The nationwide experiment will initially include around 100,000 volunteers.
A study suggests that gas chromatography-mass spectrometry modifies or destroys sample compounds, but some are skeptical.
October 22, 2015|
FLICKR, NOAAFor more than 50 years, researchers have used gas chromatography-mass spectrometry (GC-MS) to identify unknown compounds within biological samples. But according to new work from Gary Siuzdak of the Scripps Research Institute in La Jolla, California, and his colleagues, the method’s heating stage, used to volatilize and separate sample components, changes or destroys many of the compounds analyzed. Siuzdak’s team published its results this month (October 4) in Analytical Chemistry, questioning whether GC-MS is picking up the desired compounds of a sample or simply thermal degradation products.

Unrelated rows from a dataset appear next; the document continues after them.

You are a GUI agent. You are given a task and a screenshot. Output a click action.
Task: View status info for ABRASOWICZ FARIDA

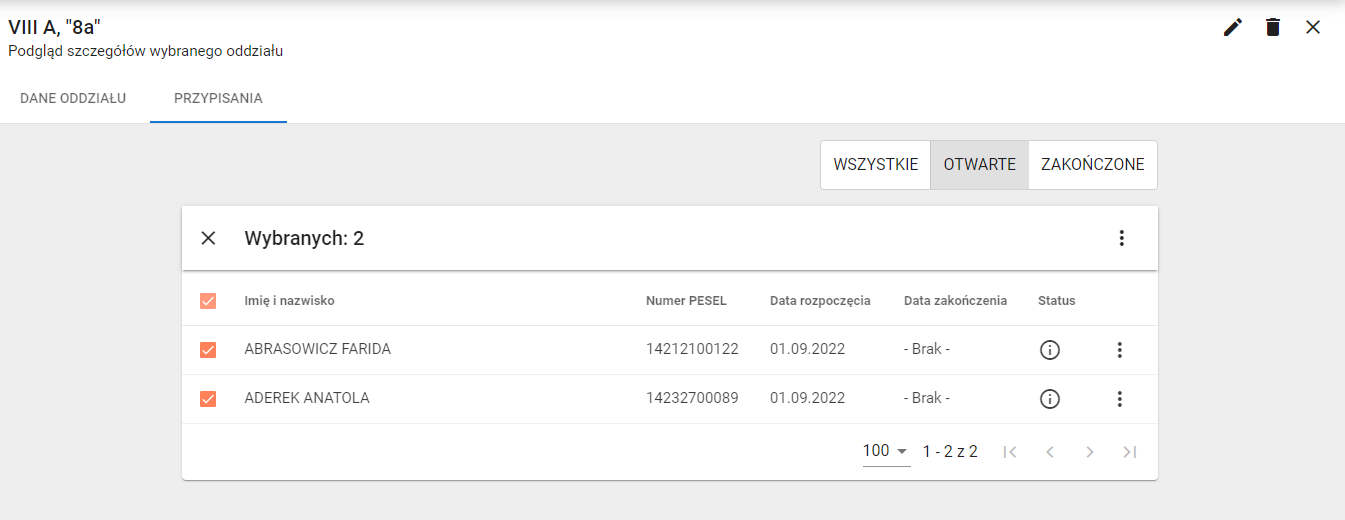(1049, 350)
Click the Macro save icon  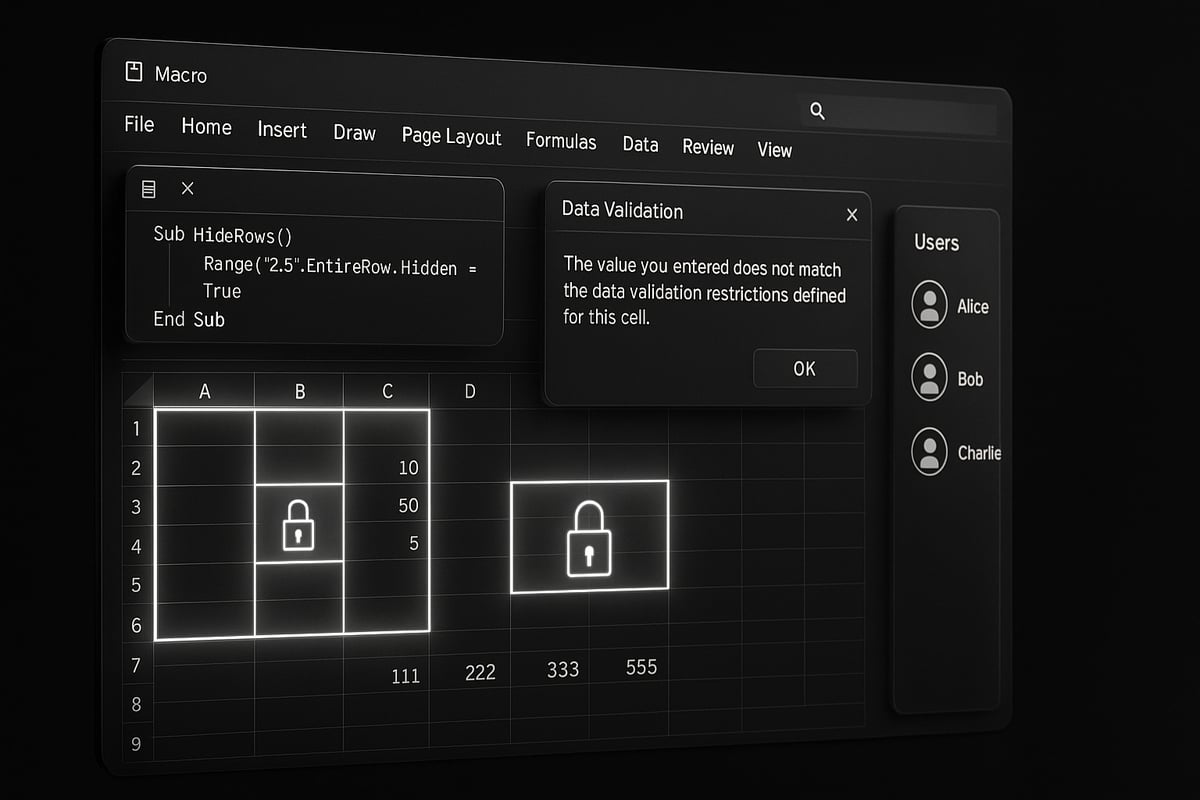(x=134, y=70)
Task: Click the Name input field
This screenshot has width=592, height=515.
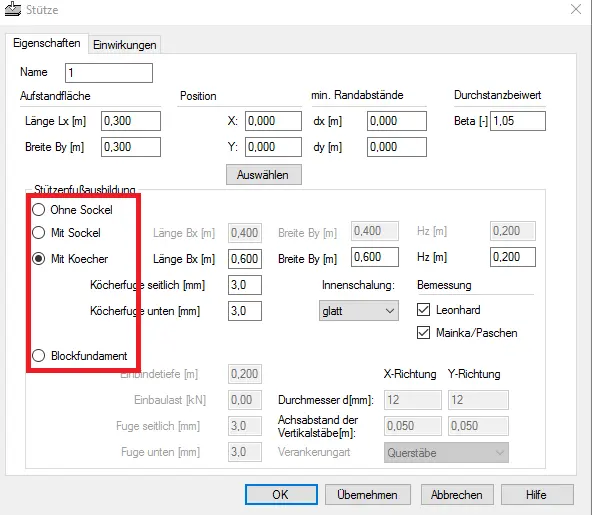Action: [x=109, y=72]
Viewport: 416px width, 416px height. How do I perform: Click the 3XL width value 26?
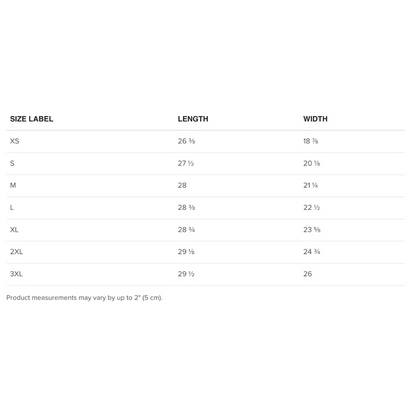point(308,274)
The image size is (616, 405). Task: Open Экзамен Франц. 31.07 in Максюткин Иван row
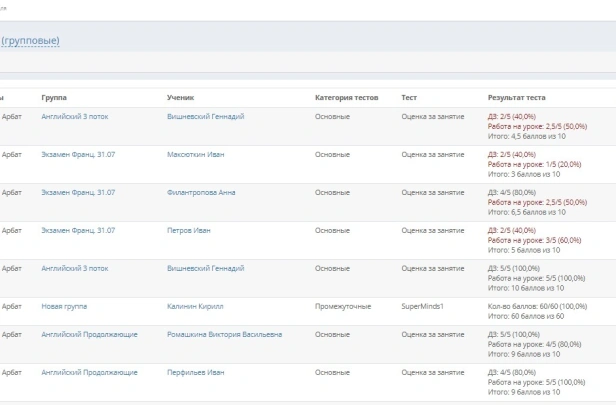coord(78,154)
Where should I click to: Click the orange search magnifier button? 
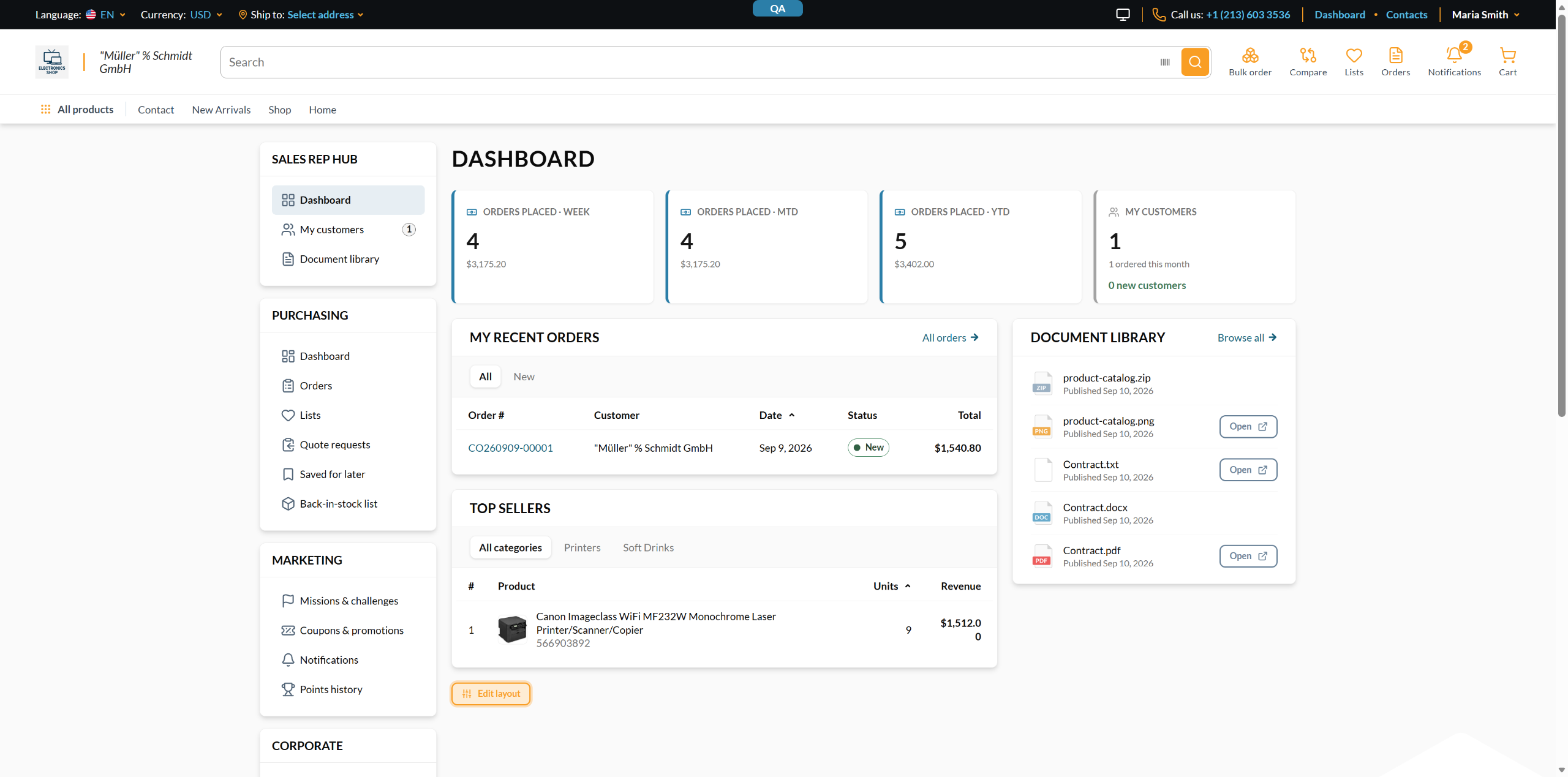pos(1195,62)
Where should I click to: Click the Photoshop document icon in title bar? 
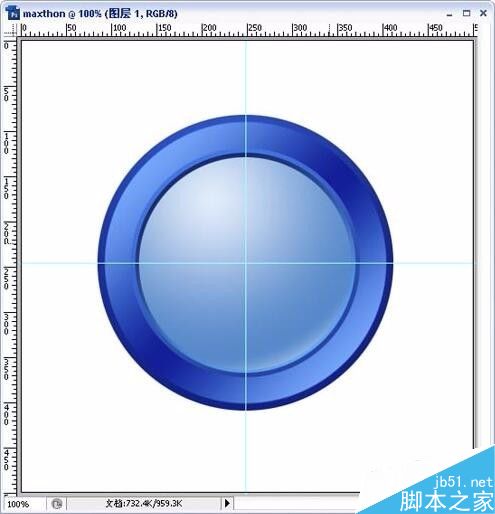(x=13, y=14)
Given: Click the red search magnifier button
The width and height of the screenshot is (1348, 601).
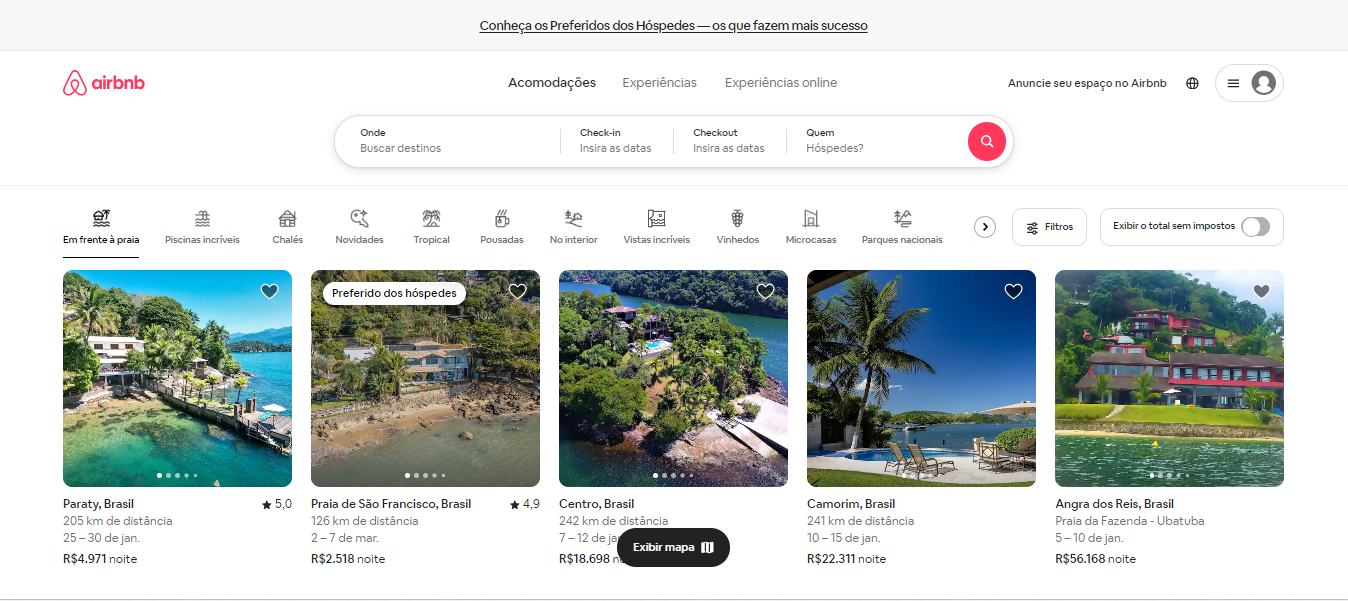Looking at the screenshot, I should click(986, 141).
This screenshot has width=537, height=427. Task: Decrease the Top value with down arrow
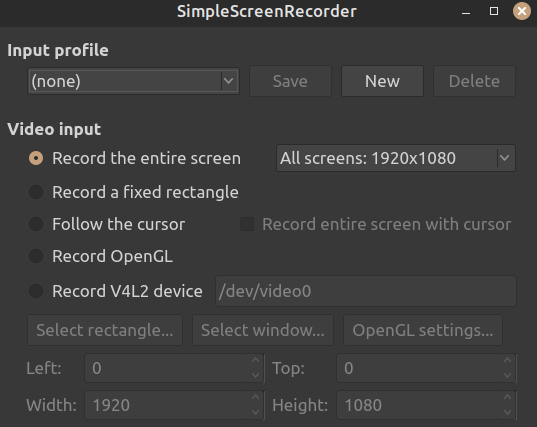[x=508, y=375]
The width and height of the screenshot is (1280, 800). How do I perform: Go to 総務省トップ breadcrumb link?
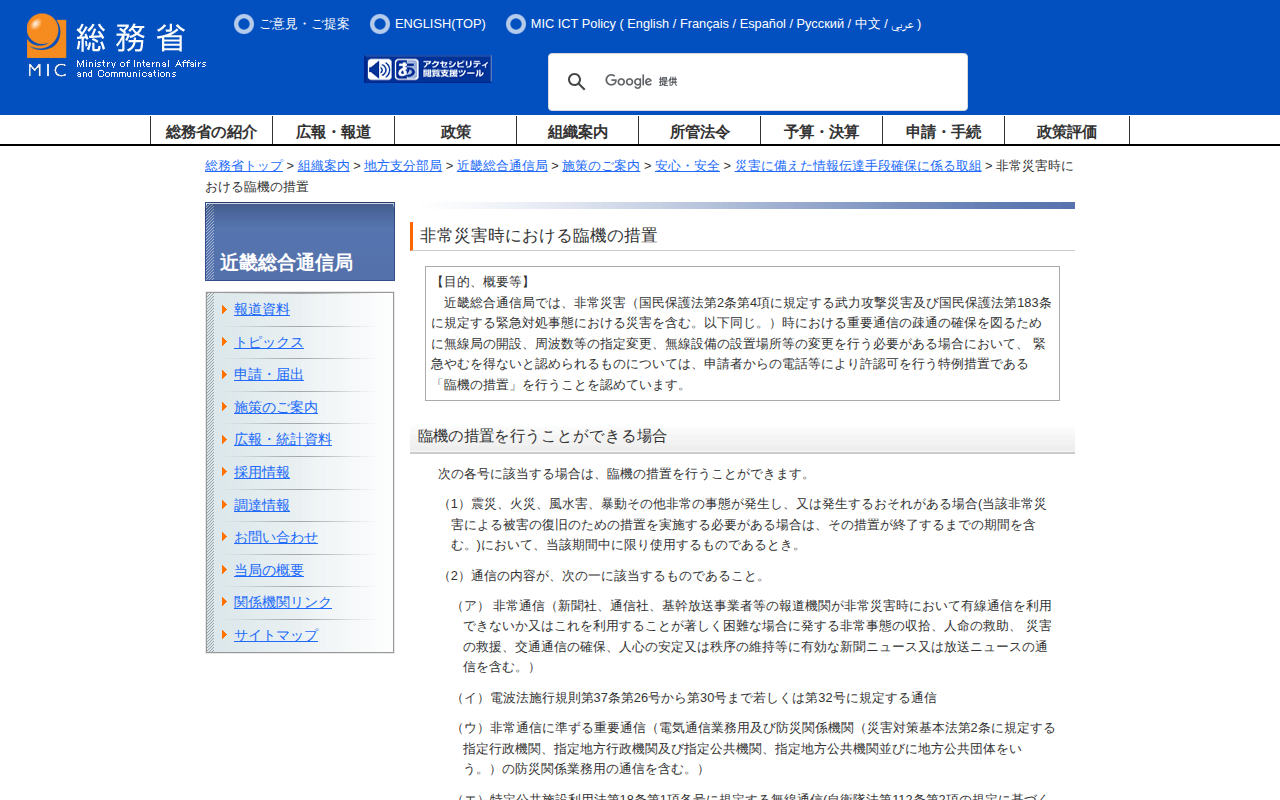[244, 166]
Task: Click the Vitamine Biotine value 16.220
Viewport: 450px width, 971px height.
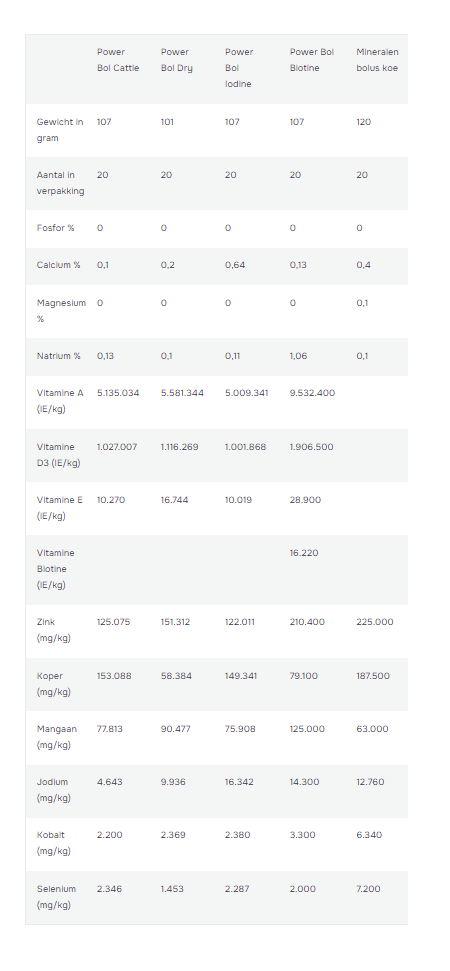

“We found that even relatively low temperatures used in GC-MS can have a detrimental effect on small-molecule analysis,” Siuzdak told Chemical & Engineering News (C&EN). Molecular transformation from sample heating “has been a fundamental yet unrecognized problem with GC-MS technology since its inception,” he added. “I remember asking someone about it many years ago during the question period after his talk, and he simply didn’t know how to respond. For me, it has always been the elephant in the room.”
Siuzdak and his colleagues tested the effects of heating by analyzing known small molecules and human plasma metabolites with liquid chromatography-MS (LC-MS), which does not involve a heating stage, and comparing those results to identical samples that had been heated to 60 °C, 100 °C, or 250 °C—temperatures commonly used in standard GC-MS procedures. They found that the higher the temperature, the greater the proportion of compounds that were destroyed or modified: 5 percent, 15 percent, and 30 percent for each of the three conditions, respectively.
This phenomenon could help explain why such analyses generally identify only 20 percent of cellular metabolites, Stephen Barnes, director of the Targeted Metabolomics & Proteomics Laboratory at the University of Alabama, told C&EN. But the problem likely isn’t limited to GC-MS, he added. “Those doing LC-MS analyses need to think hard about this too,” he said, as those methods sometimes use heated solvents.
But not everyone is concerned. Metabolomics expert Oliver Fiehn of the University of California, Davis, told C&EN that when analytical chemists “develop, validate, and implement an analytical method for GC-MS, they carefully control for important method parameters,” such as the temperature to which compounds are heated. Siuzdak’s group didn’t implement such controls, Fiehn added. In some experiments, the researchers “used underivatized metabolites and heated them intensely,” he said. “That is called cooking—like in a kitchen. . . . I am unclear why a scientific journal would publish work that is such clear nonsense.”
Another difference between traditional GC-MS and Siuzdak’s experiments is that “the published study heated dry samples, whereas GC heats samples in a liquid solution for a few seconds during injection and then in the gas phase,” Warwick Dunn of the University of Birmingham, U.K., told C&EN. “Heat transfer in a solid can be expected to be higher and could therefore provide a higher level of degradation than in the gas phase. . . . [F]urther validation of the degradation of many metabolites is required before we should worry about the terabytes of data already collected.”
October 23, 2015
"(LC-MS), which does involve a heating stage"
Could you please elaborate, or correct.
October 23, 2015
Back in the 1960s Eric Bailey showed me how to test GC-MS systems using cholesterol, which readily eliminates water if something isn't quite right.
I don't have access to Analytical Chemistry (paywall) but to judge from this re-invented wheel that doesn't seem to be much of a loss.